Discussion continued Friday on a strike-and-insert amendment for HB4846, relating to flying under the influence.
Counsel explained the FAA told the Department of Transportation that certain language must be in place. The strike-and-insert amendment reinserts a current article of existing law.
Senator Robert Karnes of Randolph County asked Counsel, “Can you direct me where to find this FAA regulation?”
Counsel deferred to Rita Pauley, Assistant Commissioner of the Division of Highways, who responded that the FAA depends on states to have laws in place for local law enforcement so they can do testing.
“The state must have a mechanism to come test the pilot or crew member,” she said.

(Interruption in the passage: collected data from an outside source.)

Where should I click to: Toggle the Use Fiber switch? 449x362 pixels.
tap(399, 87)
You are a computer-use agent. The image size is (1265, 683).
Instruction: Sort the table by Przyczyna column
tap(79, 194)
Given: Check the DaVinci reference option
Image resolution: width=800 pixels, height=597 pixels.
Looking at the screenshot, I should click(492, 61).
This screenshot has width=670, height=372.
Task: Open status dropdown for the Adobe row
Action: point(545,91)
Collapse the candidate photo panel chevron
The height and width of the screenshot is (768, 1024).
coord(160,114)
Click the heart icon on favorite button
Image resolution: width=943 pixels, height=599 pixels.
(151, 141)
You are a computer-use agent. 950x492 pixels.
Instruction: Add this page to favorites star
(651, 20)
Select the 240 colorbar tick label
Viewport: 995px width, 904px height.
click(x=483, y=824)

Senator Karnes proposed an amendment to delete a portion of the bill that already is a federal regulation, removing Section 9 about “operating an aircraft at a low altitude or in a careless or reckless manner.”
Senator Ryan Weld of Brooke County spoke against the amendment, noting the language is part of very old law (1947), and no one has brought it to his attention that it needs to be changed. He reminded the committee of singer Patsy Cline’s fatal plane crash and the need for a pilot to be aware of the topography around him.
Senator Mark Maynard of Wayne County also spoke in support of the amendment, giving the example that “a friend of mine flies low enough to read road signs so he knows where he’s at.”
The amendment passed on a voice vote, and the bill passed as amended.
At the conclusion of the meeting, Senator Maynard recognized and applauded “his favorite Senator from Harrison,” Mike Romano, on the occasion of his last Judiciary Committee meeting.
Senator Romano reminded him that he’s the only Senator from Harrison.
Chairman Trump said he planned a get-together to recognize staff, Senator Romano, and Senator Robert Beach of Monongalia County, who, like Senator Romano, also is leaving the Senate.